CIMASMolline Gagare Business Reporter
CIMAS Medical Aid Society’s turnover grew six percent to $117 million for the year ended December 31, 2014, the group said. Board chairman, Mordecai Mahlangu said in a financial report that the society posted a relatively solid performance despite a deteriorating operating environment.

“Group turnover grew by six percent to $117 million. Medical Aid membership growth has been only one percent to 203,481 members compared to 201,504 members last year.

“Patronage at our Cimas Health Care facilities increased by 13 percent as the ‘one stop shop’ status of the facility is proving to be very popular,” said Mahlangu.

He said the group posted a decline in the surplus for the year compared to the previous year and attributed the move to non-service of the accounts.
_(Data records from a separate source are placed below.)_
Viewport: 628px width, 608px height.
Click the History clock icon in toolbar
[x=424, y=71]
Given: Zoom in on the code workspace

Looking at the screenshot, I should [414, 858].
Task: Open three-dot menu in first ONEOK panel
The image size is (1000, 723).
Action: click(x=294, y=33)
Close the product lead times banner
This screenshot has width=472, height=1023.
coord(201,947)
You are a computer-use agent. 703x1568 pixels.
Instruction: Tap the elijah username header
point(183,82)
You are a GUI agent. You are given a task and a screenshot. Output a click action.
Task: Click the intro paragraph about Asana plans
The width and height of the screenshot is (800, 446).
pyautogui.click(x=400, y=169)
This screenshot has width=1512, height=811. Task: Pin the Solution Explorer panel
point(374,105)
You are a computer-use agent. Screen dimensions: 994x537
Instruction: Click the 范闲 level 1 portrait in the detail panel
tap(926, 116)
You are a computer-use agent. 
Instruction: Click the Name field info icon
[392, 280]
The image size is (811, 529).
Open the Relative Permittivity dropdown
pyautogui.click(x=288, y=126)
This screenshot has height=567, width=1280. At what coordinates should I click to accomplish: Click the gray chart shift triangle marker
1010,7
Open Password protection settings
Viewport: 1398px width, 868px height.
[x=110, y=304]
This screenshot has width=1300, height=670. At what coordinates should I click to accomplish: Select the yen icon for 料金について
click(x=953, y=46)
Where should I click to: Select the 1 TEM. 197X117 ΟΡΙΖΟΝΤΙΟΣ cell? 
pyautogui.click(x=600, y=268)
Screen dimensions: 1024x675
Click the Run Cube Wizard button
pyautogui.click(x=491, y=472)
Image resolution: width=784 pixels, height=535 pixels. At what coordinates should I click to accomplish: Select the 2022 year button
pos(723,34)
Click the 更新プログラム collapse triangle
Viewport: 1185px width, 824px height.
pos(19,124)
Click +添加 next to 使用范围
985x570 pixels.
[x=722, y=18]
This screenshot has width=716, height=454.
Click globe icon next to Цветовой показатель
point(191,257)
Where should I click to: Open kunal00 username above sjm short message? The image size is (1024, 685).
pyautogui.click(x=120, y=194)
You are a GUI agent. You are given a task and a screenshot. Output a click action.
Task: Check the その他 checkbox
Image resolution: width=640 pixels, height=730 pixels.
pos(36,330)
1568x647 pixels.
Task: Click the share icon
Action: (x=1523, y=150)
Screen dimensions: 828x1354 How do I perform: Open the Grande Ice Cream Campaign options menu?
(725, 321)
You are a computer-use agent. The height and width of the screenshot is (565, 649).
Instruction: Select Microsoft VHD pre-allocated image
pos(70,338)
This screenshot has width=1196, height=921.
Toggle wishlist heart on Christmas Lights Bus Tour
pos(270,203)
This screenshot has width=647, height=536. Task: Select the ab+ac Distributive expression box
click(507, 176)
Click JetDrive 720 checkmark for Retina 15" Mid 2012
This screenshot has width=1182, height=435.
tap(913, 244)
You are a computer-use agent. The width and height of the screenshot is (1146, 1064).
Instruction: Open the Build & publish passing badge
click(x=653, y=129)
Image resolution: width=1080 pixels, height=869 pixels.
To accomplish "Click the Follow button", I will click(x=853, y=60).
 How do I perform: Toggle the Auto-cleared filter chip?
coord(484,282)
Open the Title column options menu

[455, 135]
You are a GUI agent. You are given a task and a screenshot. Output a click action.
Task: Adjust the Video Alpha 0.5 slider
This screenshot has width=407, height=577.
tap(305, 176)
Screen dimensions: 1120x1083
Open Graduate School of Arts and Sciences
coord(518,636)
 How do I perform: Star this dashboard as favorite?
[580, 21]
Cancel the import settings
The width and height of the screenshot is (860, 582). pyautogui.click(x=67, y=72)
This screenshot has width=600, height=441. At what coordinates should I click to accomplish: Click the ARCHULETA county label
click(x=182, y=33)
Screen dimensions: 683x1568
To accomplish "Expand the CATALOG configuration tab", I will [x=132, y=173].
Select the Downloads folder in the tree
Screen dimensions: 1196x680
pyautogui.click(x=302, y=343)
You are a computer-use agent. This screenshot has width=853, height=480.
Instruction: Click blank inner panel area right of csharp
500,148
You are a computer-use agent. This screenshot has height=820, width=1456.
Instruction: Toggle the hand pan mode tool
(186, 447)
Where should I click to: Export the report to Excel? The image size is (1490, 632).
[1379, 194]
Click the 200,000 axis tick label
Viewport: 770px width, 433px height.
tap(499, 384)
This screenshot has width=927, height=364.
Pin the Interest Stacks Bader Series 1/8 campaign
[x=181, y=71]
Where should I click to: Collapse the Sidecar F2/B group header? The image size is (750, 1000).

“The society posted a surplus of $4,3 million compared to $5,5 million in the prior year. Current year performance was weighed down by significant write-downs in respect of non-performing contribution receivables as certain number of firms had not serviced their accounts for lengthy periods.

“Non-medical aid activities contributed 68 percent surplus compared to 62 percent in 2013,” Mahlangu added.

“Surplus generated in the year has grown liquid reserves to 8.7 weeks from 8.1 weeks at the close of the previous financial year. It remains a strategic objective for the Society to achieve the 12 weeks claims reserves as per best practice and this should be achieved within three years.”

He said Cimas has complied with the regulatory capital requirement of 25 percent of annual medical aid contributions. “Accumulated reserves from December 31, 2014 were $31.5 million being a solvency ratio of 31 percent compared to $27.2 million being a solvency ratio of 28 percent from 2013,” he said.

Mahlangu, however, said fees charged by service providers were unsustainable as they have an effect of eroding the capacity of the Society in a dollarised economy.

Last year, the Association of Healthcare Funders of Zimbabwe increased tariffs by 20 percent for general practitioners and 2, 5 percent for private hospitals.

“This gesture of compromise, unfortunately, was neither acknowledged nor reciprocated by the service providers.

“Increasingly, we’ve had to finance members who’ve elected to seek treatment abroad in instances where specialist services are available in our country but our members can’t afford them,” said Mahlangu.